Bargain Britain – How the UK became a hunting ground for Private Equity

Key points

  • An extended period of depressed valuations has turned the London Stock Exchange (LSE) into a potential hunting ground for private equity investors.
  • More companies are choosing to delist or transfer their primary listing away from London, often favouring US or European markets.
  • The migration may also have been driven by an increase in the size and sophistication of private markets.

Important:The information on this website is for experienced investors. It is not a personal recommendation to buy, sell or hold any investment. Investments are for the long term. They are high risk and illiquid and can fall as well as rise in value: you could lose all the money you invest.

Private equity investors are circling over several UK publicly listed companies they consider attractively priced, and the latest target is Intertek, a laboratory equipment tester whose share price has lagged US peers, drawing the attention of Swedish private equity firm EQT. After a series of escalating bids, reaching a 60% premium to the pre-bid share price, the £10.6 billion acquisition looks set to be accepted by shareholders.

Like many acquisition targets, Intertek generates the majority of its operational income overseas, allowing private investment firms to acquire global businesses trading at UK market prices.

While notable for its size, this is the third FTSE 100 company set to be acquired by an international investor this year and is reportedly the 22nd buyout or delisting from the wider UK market. This month also saw a £2.7 billion offer for the 150-year-old sugar refiner Tate & Lyle, whose stock jumped 45% on receipt of the offer from an American rival.

Bargain Britain?

Despite financial headlines heralding a triumphant return to form, as the FTSE 100 reached a new high of 10,000 at the start of 2026, a swallow doesn’t make a summer.

Beneath this veneer of resurgence, British markets are increasingly becoming a hunting ground for sophisticated institutional investors, with UK-listed stocks continuing to trade at lower valuations than other markets.

Driven by gains in the technology sector, notably underrepresented on the UK market, a valuation chasm may have opened between the UK and its global peers, most notably the United States.

US stocks are typically more expensive than UK ones 

Source: Morningstar. The chart shows the rolling price to earnings ratio for the US and UK stock markets as measured by the iShares Core S&P 500 ETF and SPDR FTSE All Share ETF, for the period 30/04/2016 to 30/04/2026.

Records from a pointing dataset -
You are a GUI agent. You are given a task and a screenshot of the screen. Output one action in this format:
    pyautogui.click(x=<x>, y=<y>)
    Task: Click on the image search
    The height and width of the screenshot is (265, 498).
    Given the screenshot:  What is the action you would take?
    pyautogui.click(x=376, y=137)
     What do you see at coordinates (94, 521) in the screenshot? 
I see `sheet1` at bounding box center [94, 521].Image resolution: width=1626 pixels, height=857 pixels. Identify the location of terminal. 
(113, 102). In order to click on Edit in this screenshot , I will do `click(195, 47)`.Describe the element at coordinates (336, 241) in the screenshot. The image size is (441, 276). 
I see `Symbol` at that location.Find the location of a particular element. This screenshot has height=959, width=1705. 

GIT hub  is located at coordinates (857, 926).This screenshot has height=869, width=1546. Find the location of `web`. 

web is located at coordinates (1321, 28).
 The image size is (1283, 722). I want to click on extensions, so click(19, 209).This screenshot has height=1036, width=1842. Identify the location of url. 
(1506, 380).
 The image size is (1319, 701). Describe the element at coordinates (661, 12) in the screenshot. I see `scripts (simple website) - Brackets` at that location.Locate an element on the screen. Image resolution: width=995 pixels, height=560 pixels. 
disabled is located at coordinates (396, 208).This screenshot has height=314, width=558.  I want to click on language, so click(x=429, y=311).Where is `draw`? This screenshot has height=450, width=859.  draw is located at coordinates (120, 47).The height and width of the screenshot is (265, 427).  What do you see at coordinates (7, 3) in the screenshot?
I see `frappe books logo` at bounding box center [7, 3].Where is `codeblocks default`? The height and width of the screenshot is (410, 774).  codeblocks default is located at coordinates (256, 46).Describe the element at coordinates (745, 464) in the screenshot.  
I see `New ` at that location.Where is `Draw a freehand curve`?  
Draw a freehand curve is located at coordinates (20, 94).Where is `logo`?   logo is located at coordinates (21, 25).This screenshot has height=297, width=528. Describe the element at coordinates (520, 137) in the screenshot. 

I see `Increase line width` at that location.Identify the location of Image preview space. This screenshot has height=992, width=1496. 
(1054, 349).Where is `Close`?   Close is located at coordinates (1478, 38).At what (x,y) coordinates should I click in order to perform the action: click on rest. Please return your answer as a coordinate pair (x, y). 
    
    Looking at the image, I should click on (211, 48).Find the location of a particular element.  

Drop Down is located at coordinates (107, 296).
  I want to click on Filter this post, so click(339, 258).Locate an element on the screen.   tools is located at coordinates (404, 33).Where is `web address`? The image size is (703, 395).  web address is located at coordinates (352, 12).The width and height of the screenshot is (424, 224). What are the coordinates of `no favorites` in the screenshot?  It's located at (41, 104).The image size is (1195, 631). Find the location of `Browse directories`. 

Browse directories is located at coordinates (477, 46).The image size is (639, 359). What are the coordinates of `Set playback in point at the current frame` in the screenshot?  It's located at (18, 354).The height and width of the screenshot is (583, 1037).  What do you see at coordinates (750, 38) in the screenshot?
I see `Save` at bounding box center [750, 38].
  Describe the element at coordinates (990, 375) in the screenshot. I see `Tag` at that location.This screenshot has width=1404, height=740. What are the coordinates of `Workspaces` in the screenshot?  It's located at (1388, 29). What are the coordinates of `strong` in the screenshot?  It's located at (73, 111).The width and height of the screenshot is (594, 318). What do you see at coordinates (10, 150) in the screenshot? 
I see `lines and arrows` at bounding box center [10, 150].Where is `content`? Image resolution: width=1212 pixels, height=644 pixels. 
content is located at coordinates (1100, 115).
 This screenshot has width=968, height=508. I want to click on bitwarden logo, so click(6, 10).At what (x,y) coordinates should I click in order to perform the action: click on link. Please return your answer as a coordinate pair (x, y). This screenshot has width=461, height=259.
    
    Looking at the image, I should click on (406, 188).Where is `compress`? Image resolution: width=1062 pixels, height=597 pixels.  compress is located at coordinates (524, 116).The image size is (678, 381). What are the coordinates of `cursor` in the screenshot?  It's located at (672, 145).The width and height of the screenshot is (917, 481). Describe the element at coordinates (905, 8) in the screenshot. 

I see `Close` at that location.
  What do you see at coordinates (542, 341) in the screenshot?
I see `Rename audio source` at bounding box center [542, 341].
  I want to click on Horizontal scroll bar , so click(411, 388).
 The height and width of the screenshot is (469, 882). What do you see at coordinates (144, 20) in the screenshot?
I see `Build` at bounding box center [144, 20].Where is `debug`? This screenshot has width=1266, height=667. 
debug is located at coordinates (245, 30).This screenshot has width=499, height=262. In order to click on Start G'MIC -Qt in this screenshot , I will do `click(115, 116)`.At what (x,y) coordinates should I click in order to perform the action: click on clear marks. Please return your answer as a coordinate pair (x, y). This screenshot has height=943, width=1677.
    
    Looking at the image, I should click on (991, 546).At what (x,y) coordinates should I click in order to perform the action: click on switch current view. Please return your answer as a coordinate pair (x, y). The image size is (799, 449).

BRIEF 1 -
Duplicate the passage of the text on private equity buyouts in the UK from "Like many acquisition" up to and including "Bargain Britain?".
BRIEF 2 -
Go on with the text on private equity buyouts in the UK, picking up right after its last sentence.
The lines above play no part in what you are asked to do.

TASK RESPONSE 1 -
Like many acquisition targets, Intertek generates the majority of its operational income overseas, allowing private investment firms to acquire global businesses trading at UK market prices.

While notable for its size, this is the third FTSE 100 company set to be acquired by an international investor this year and is reportedly the 22nd buyout or delisting from the wider UK market. This month also saw a £2.7 billion offer for the 150-year-old sugar refiner Tate & Lyle, whose stock jumped 45% on receipt of the offer from an American rival.

Bargain Britain?

TASK RESPONSE 2 -
Currently, the US market has entered elevated territory, trading at a price-to-earnings ratio of nearly 22, following a steady increase over the last decade.

In contrast, the UK market trades at a ratio of around 13, declining over the last 10 years, and making the US notably more expensive on this metric.

This has provided an opportunity for deep-pocketed global investors, targeting profitable, internationally competitive companies languishing at what they see as bargain multiples relative to global equivalents.

For instance, private equity firm CVC Capital Partners led a consortium to acquire financial services provider Hargreaves Lansdown for £5.4 billion. Similarly, Canadian private equity firm Brookfield Asset Management completed a number of UK-listed takeovers, including digital payments provider Network International and distribution centre investment company Tritax Eurobox, both previous FTSE 250 constituents.

European private equity firms are also active, with EQT acquiring AIM-quoted video game developer Keywords Studios for £2.1 billion.

Public market flight

In addition to the wave of take-private transactions financed by global private equity, we are witnessing a flow of delistings and relistings. 

Companies are choosing to abandon the London Stock Exchange in record numbers. In 2024 alone, the LSE experienced its largest outflow since the global financial crisis, with 88 companies choosing to delist or transfer their primary listing away from London. Another 50 delisted in 2025. The primary reasons cited when leaving the market included lower company valuations, declining market liquidity, and the administrative burden of remaining listed.

These factors have been exacerbated by domestic pension funds that drastically reduced their allocation to UK equities over the last 25 years, from 50% to 4% in search of increased returns and greater diversification.

Number of companies trading monthly on the London Stock Exchange (LSE) from January 2015 to February 2025. Source: Statista, 2026.

The exodus includes several high-profile departures, from travel operator TUI moving to the Frankfurt Stock Exchange to British chip designer Arm Holdings, a former FTSE 100 company.

After a seven-year spell as a private company, it shunned the LSE when it relisted, choosing instead the NYSE, where it achieved a valuation nearly double its original purchase price, after a successful first day of trading.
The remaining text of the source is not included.